● TASK INPUT
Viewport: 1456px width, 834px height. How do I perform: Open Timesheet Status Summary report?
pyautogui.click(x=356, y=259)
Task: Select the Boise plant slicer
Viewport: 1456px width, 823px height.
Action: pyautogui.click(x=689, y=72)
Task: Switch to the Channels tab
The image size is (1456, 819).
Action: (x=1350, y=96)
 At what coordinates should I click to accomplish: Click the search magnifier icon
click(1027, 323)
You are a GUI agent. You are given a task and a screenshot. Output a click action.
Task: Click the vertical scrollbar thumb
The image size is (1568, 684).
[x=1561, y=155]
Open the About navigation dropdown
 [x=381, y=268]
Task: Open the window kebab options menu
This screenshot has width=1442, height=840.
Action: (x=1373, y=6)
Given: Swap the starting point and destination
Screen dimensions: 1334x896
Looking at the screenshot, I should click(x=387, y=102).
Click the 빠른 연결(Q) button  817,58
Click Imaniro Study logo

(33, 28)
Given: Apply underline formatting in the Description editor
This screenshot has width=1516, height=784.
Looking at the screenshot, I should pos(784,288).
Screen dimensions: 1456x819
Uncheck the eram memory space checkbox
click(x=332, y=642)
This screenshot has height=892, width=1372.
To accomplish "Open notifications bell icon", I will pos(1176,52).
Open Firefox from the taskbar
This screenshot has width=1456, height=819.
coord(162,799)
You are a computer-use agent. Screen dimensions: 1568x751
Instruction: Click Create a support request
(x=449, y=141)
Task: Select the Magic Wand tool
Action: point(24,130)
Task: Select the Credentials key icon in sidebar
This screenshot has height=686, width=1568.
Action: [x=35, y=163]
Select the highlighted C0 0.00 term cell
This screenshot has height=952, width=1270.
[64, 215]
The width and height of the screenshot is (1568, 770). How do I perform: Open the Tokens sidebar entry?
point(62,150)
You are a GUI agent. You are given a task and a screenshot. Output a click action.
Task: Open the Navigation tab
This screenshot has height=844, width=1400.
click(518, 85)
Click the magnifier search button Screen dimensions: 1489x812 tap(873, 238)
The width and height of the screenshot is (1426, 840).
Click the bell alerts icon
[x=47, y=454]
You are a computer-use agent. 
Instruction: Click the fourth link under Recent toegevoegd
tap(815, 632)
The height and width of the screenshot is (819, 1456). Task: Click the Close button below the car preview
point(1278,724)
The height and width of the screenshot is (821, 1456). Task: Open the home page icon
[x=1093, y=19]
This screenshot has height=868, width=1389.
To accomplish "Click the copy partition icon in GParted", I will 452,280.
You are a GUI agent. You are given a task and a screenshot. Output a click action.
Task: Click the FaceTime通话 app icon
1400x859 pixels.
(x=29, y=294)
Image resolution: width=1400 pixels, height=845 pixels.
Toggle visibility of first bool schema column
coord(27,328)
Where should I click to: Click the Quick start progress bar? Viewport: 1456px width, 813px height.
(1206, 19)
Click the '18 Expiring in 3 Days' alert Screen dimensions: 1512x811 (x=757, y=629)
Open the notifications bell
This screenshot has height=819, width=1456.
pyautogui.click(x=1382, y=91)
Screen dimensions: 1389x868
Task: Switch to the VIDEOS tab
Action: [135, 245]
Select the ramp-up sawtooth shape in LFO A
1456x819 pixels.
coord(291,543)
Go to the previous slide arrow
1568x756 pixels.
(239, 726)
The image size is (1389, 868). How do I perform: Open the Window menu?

● TASK DIRECTIONS
All of the material is to be written out exactly.

● ANSWER BOX
Viewport: 1456px width, 834px height. How do I perform: Open Timesheet Status Summary report?
pyautogui.click(x=356, y=259)
Task: Select the Boise plant slicer
Viewport: 1456px width, 823px height.
Action: pyautogui.click(x=689, y=72)
Task: Switch to the Channels tab
The image size is (1456, 819).
Action: (x=1350, y=96)
 At what coordinates should I click to accomplish: Click the search magnifier icon
click(1027, 323)
You are a GUI agent. You are given a task and a screenshot. Output a click action.
Task: Click the vertical scrollbar thumb
The image size is (1568, 684).
[x=1561, y=155]
Open the About navigation dropdown
 [x=381, y=268]
Task: Open the window kebab options menu
This screenshot has width=1442, height=840.
Action: (x=1373, y=6)
Given: Swap the starting point and destination
Screen dimensions: 1334x896
Looking at the screenshot, I should click(x=387, y=102).
Click the 빠른 연결(Q) button  817,58
Click Imaniro Study logo

(33, 28)
Given: Apply underline formatting in the Description editor
This screenshot has width=1516, height=784.
Looking at the screenshot, I should pos(784,288).
Screen dimensions: 1456x819
Uncheck the eram memory space checkbox
click(x=332, y=642)
This screenshot has height=892, width=1372.
To accomplish "Open notifications bell icon", I will pos(1176,52).
Open Firefox from the taskbar
This screenshot has width=1456, height=819.
coord(162,799)
You are a computer-use agent. Screen dimensions: 1568x751
Instruction: Click Create a support request
(x=449, y=141)
Task: Select the Magic Wand tool
Action: point(24,130)
Task: Select the Credentials key icon in sidebar
This screenshot has height=686, width=1568.
Action: [x=35, y=163]
Select the highlighted C0 0.00 term cell
This screenshot has height=952, width=1270.
[64, 215]
The width and height of the screenshot is (1568, 770). How do I perform: Open the Tokens sidebar entry?
point(62,150)
You are a GUI agent. You are given a task and a screenshot. Output a click action.
Task: Open the Navigation tab
This screenshot has height=844, width=1400.
click(518, 85)
Click the magnifier search button Screen dimensions: 1489x812 tap(873, 238)
The width and height of the screenshot is (1426, 840).
Click the bell alerts icon
[x=47, y=454]
You are a computer-use agent. 
Instruction: Click the fourth link under Recent toegevoegd
tap(815, 632)
The height and width of the screenshot is (819, 1456). Task: Click the Close button below the car preview
point(1278,724)
The height and width of the screenshot is (821, 1456). Task: Open the home page icon
[x=1093, y=19]
This screenshot has height=868, width=1389.
To accomplish "Click the copy partition icon in GParted", I will 452,280.
You are a GUI agent. You are given a task and a screenshot. Output a click action.
Task: Click the FaceTime通话 app icon
1400x859 pixels.
(x=29, y=294)
Image resolution: width=1400 pixels, height=845 pixels.
Toggle visibility of first bool schema column
coord(27,328)
Where should I click to: Click the Quick start progress bar? Viewport: 1456px width, 813px height.
(1206, 19)
Click the '18 Expiring in 3 Days' alert Screen dimensions: 1512x811 (x=757, y=629)
Open the notifications bell
This screenshot has height=819, width=1456.
pyautogui.click(x=1382, y=91)
Screen dimensions: 1389x868
Task: Switch to the VIDEOS tab
Action: [135, 245]
Select the ramp-up sawtooth shape in LFO A
1456x819 pixels.
coord(291,543)
Go to the previous slide arrow
1568x756 pixels.
(239, 726)
The image size is (1389, 868). How do I perform: Open the Window menu?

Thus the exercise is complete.